What is going on here? While income undoubtedly plays a significant role, many who remain offline wouldn’t use the Internet even if it were free. A report just out from the Department of Commerce’s National Telecommunications and Information Administration finds, consistent with earlier surveys, that over half of those who don’t have Internet service at home say they don’t want or need it.
Ladies and Gentlemen, this is not a good thing! Given the Internet’s growing importance for education, health care and jobs, non-adopters are tragically mistaken about relevance. So the focus needs to be on persuading them to join us. And join us they must. The more users who join the network, the faster each added connection increases its value. The silence of older, rural and less-educated Americans from the online conversation makes all of us that much poorer.
You can improve the life and the digital life of older Americans and less educated Americans. We have to make digital life more relevant and there is a relatively simple way to do it. Older, rural, and less-educated Americans share one important characteristic — they are all heavy users of government services. For example, 53 percent of benefits go to people 65 and older.
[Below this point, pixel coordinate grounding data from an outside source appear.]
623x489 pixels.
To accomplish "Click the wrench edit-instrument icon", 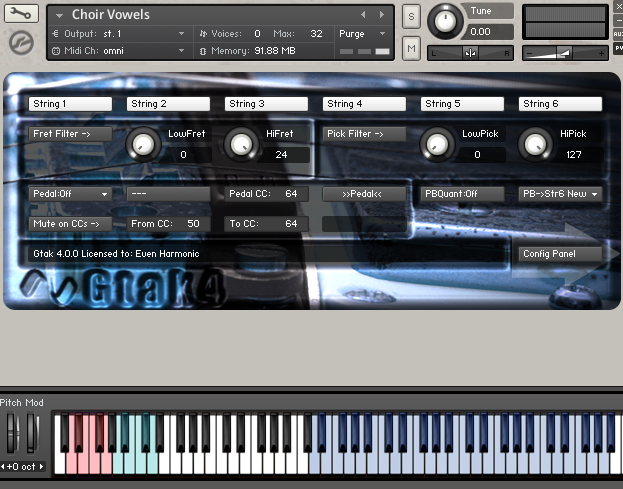I will pos(20,14).
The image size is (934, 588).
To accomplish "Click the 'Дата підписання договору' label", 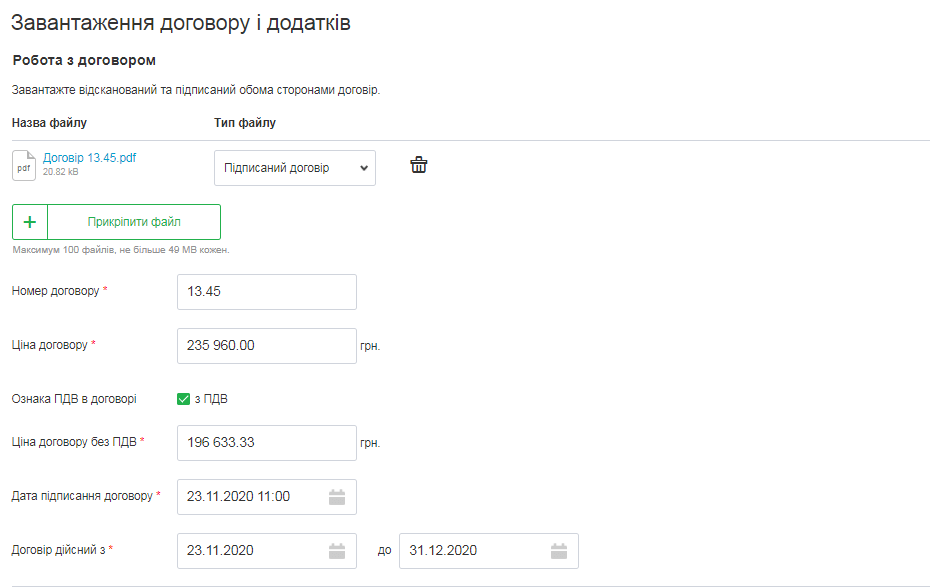I will pos(82,496).
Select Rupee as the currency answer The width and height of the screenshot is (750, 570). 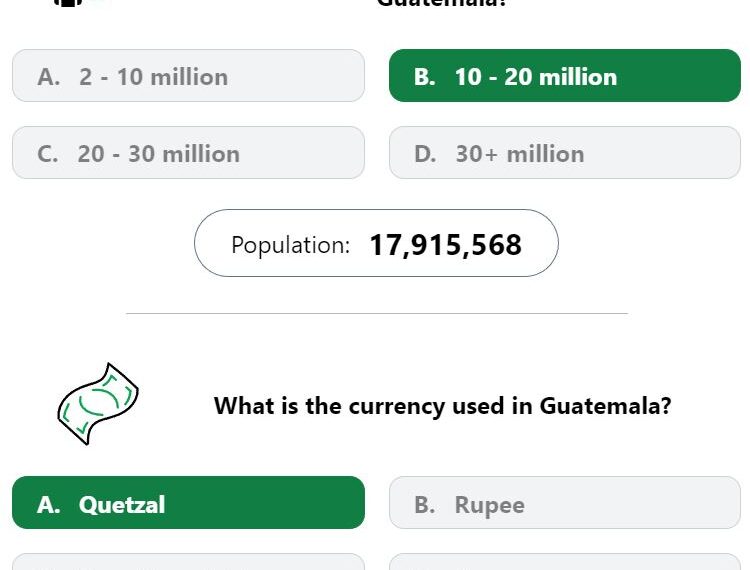coord(565,503)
Migrating their entitlements to easy-to-use applications, and providing training through community-based groups, will make the Internet essential, if not irresistible, to those still disconnected. The fear factor about computers within the senior citizen ranks is rampant. If you can get your older neighbor, friend, or relative to attend the free classes around the city you can help them overcome their fear of computers. Send me email and I will research some of the classes they could take based on experience, application types, or disabilities.
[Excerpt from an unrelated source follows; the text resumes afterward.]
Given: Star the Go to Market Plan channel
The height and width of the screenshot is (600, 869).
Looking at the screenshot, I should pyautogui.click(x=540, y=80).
We need apps (software) that pull together relevant information across government and agency boundaries and a design that is focused on convenience for the older or less experienced user. Deploying them quickly would not only increase online adoption but also simultaneously improve government performance and lower its cost. Do you know someone or some software company that would be able to develop such an application?
The recently created U.S. Digital Service (www.USDS.gov), which recruits top designers, engineers, product managers and policy experts and pairs them with forward-thinking civil servants, deploys high-powered teams “to untangle the most important government services.”
There’s also www.Data.gov, which has released nearly 200,000 government datasets open to “civic hackers, tech entrepreneurs, data scientists, and developers of all stripes.” Hundreds of apps have already been built. If you have previous computer programming experience, check out these sites, write some apps and see if you can get more seniors online.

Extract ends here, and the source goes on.